Ibadah dan akhlaq dalam Islam adalah dua sisi mata uang yang tidak mungkin dipisahkan satu dengan lainnya. Lebih jauh, hadits Nabi menyingkapkan pentingnya dimensi akhlaq dan infiltrasinya dalam bangunan Islam baik dari segi ibadah, hukum, dan prilaku.
Terkait ini, apabila amal ibadah membuahkan akhlaq terpuji, pada diri pengamalnya, maka itu adalah bukti bahwa dia telah melakukannya dengan cara yang paling sempurna.
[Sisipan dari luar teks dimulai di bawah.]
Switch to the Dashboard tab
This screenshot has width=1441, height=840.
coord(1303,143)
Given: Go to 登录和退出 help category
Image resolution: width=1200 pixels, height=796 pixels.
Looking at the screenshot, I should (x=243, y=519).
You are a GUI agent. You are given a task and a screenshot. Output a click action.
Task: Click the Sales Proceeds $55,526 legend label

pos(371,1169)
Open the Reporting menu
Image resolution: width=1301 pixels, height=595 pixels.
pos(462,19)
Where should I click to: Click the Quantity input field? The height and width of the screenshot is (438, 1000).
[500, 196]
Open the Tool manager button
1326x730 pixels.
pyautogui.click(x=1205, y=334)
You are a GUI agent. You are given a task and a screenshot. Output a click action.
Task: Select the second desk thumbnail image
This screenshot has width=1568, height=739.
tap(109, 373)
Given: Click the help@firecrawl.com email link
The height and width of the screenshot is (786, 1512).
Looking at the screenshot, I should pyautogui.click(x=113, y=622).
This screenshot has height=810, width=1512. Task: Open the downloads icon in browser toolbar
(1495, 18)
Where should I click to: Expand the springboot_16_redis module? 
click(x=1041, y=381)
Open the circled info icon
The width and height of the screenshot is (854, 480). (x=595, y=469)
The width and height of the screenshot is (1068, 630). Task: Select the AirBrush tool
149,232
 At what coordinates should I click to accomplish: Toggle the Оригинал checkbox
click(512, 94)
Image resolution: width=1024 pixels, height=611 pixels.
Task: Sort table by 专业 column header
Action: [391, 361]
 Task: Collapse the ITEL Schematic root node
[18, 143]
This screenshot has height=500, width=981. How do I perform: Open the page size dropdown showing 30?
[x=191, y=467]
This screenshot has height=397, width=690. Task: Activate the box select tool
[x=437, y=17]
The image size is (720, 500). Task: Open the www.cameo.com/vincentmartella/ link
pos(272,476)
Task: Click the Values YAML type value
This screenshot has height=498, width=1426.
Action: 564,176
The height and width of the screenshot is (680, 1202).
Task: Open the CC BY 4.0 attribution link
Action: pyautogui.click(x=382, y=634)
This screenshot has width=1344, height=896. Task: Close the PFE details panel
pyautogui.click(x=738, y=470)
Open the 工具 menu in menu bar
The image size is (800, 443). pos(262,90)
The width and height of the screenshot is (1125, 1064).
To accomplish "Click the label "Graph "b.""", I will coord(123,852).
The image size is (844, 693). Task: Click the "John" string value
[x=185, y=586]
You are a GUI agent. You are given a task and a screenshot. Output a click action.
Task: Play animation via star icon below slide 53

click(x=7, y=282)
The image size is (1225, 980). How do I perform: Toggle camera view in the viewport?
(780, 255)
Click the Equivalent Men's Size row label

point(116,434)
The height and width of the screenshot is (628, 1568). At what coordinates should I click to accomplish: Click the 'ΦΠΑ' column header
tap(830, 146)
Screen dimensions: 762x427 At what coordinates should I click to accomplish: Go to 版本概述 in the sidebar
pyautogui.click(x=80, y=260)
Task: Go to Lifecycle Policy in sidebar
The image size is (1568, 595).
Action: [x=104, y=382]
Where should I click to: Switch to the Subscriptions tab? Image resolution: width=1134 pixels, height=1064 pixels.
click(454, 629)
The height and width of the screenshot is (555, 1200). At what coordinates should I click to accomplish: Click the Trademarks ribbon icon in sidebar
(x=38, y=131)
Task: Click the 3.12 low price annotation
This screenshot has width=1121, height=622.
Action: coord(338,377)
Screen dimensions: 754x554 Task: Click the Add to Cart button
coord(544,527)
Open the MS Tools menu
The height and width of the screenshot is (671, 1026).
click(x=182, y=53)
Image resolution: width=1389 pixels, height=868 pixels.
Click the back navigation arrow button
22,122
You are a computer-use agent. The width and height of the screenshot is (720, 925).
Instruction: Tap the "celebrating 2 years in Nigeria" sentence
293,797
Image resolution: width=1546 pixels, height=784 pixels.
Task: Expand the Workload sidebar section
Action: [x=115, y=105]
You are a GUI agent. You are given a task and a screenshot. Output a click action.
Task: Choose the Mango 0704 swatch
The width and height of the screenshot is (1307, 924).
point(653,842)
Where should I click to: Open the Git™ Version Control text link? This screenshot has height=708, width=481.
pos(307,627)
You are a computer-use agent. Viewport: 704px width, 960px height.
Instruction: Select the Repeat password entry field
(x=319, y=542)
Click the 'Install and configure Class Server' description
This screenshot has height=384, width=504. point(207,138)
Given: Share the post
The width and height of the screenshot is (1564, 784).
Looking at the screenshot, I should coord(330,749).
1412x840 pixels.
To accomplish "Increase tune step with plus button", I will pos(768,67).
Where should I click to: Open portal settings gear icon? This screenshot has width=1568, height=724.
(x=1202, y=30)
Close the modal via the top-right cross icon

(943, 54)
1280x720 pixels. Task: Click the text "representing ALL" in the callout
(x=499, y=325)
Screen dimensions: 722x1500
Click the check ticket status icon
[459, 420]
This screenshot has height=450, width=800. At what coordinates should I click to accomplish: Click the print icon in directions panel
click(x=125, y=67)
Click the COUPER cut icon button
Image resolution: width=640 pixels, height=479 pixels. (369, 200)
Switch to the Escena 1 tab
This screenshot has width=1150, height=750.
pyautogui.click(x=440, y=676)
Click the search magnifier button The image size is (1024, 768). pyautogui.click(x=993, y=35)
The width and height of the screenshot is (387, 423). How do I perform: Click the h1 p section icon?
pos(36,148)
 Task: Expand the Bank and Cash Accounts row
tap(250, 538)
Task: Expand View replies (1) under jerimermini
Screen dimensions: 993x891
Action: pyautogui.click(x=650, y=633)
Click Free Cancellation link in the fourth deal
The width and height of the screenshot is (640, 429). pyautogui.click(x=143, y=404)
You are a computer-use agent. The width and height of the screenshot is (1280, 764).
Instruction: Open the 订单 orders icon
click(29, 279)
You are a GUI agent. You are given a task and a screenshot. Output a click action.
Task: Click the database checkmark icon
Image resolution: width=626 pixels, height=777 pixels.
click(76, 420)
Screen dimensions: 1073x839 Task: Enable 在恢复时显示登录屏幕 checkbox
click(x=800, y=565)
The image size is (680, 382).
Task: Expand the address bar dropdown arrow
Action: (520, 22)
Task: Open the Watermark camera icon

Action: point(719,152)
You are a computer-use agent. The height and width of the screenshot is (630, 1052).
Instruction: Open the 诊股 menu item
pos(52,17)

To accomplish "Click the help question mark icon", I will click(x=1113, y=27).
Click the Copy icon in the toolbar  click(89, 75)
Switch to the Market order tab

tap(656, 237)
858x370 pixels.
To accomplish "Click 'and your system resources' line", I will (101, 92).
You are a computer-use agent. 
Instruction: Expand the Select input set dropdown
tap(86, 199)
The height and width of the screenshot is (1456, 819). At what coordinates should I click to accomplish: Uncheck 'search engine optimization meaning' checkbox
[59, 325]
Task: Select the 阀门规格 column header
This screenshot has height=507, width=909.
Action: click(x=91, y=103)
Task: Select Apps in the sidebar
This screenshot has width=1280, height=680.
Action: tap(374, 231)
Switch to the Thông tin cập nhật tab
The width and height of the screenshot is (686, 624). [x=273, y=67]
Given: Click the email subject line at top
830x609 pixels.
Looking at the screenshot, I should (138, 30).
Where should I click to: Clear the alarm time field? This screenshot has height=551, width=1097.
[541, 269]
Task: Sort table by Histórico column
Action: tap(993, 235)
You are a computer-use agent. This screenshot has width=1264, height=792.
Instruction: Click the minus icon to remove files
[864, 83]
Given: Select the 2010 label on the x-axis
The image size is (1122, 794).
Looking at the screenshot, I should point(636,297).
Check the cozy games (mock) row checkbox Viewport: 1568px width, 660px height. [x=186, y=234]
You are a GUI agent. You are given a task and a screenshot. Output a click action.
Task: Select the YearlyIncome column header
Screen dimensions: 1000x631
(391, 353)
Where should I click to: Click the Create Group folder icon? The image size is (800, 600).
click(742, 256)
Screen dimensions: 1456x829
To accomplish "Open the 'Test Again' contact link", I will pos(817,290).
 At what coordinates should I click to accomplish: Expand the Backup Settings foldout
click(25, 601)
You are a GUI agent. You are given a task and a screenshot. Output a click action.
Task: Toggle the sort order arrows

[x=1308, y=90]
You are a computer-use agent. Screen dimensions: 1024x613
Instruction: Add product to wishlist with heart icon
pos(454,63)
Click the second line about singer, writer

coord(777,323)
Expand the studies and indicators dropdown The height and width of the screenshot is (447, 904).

Kemudian, mengenal dengan rasional, misi suci yang dibawa Nabi Muhammad Saw terjalin berkelindan dengan akhlaq.
Akan tetapi sebaliknya, bila seseorang tetap berperangan buruk, kepada sesama di dalam masyarakat, maka itu bukti terbesar bahwa ibadahnya tidak berguna. Salah satu riwayat hadits yang dipesan oleh Nabi dalam sabdanya adalah;
مَنْ صَلَّى صَلَاةً لَمْ تَنْهَهُ صَلَاتُهُ عَنِ الْفَحْشَاءِ وَالْمُنْكَرِ لَمْ يَزْدَدْ مِنَ اللَّهِ إِلَّا بُعْدًا
“Siapa yang sahalatnya tidak menghalanginya dari perbuatan keji dan munkar, hubungannya dengan Allah tidak akan bertambah kecuali semakin jauh”[1]
Demikian, bunyi pesan Nabi Saw. bahwa, pandangan yang mampu membuktikan, adanya hubungan organik yang tidak mungkin terlepas antara Islam dan akhlaq dengan penegasan bahwa amal ibadah seperti shalat, bangun malam (tahajud), puasa, haji, jika tidak bertumpu pada sandaran moral, tidak akan bermanfaat bagi pelakunya, khususnya di hari Akherat.
Pemilik akhlaq yang baik, yang mencintai dan dicintai orang lain karena tawadu’ dan adabnya, akan menempati posisi yang lebih baik daripada orang lain. Suatu prinsip yang penting untuk diketahui oleh banyak orang terkait akhlaq, sebab ini mempengaruhi ibadah seseorang khususnya bagaimana dia bermu’âmalah dengan manusia sekaligus dengan Tuhannya.
Karenany, syari’at Islam memberikan kemudahan, kelonggaran kepada masyarakat dalam melakukan mu’âmalah agar suasana kasih sayang, cinta dapat memayungi setiap masyarakatnya untuk hidup bahagia, bersih, tidak dikotori oleh kekeruhan serta kedengkian.
Untuk itu, Islam bukan sekedar agama yang pakem, hanya membangun hubungan dengan Tuhan, akan tetapi Islam membangun etika, akhlaq, mu’amalah dengan sesama bahkan dengan makhluk selain manusia.
Ada ungkapan menarih dari seorang satrawan Arab modern, Mustafa Sadiq ar-Rafi’I; “Pedang umat Islam pun mempunyai akhlaq”
Sebuah metafora tinggi tentang akhlaq. Betapa tidak, ditangan seorang Mu’min, pedang mempunyai batasan dan syarat ketat penggunaannya. Maka disinilah kita harus memahami bahwa derajat orang yang berakhlaq itu tinggi. Jangankan untuk melakukan keburukan, berniat untuk melakukannya saja tidak sangat dilarang, sebab itu bukanlah cerminan muslim yang ber-akhlaq.
Malangnya saat ini, gempuran kebudayaan barat yang menimpa masyarakat Islam telah merusak tatanan norma, aturan, moral hidup masyarakat Muslim dunia. Penyimpangan-penyimpangan etika, moral dan tatakrama memaksa masyarakat Islam mengukuti trend dan gaya hidup barat yang merusak dan menjebak pada kehancuran.
Kondisi ini semakin memprihatinkan, melihat hegemoni barat dengan kekuatan dan kecanggihan mampu mempengaruhi kemudian secara pelan-pelan, mengikis nilai yang telah ditancapkan oleh peradaban Islam ke dalam jantung manusia.
Jika sebuah pedang saja diibaratkan mempunyai akhlaq apabila di tangan umat Islam. Maka, sungguh jika pedang itu terlepas dari tangan kaum muslim, kita akan saksikan betapa kehancuran, akan melanda masyarakat dunia.
Disarikan dari kitab Adâb wa Qiyâm. (Prof. Dr. Ahmad Al-Tayyeb). Diterjemahkan dengan judul Etika dan Norma: Menemukan Kembali Nila-Nilai yang Hilang.
Wallahu’alam bish shawab
[1] Haidts diriwayatkan oleh at-Tabrani dalam al-Mu’jam al-Khabîr (Hadits no. 11025) dari Abdullah bin Abbas r.a.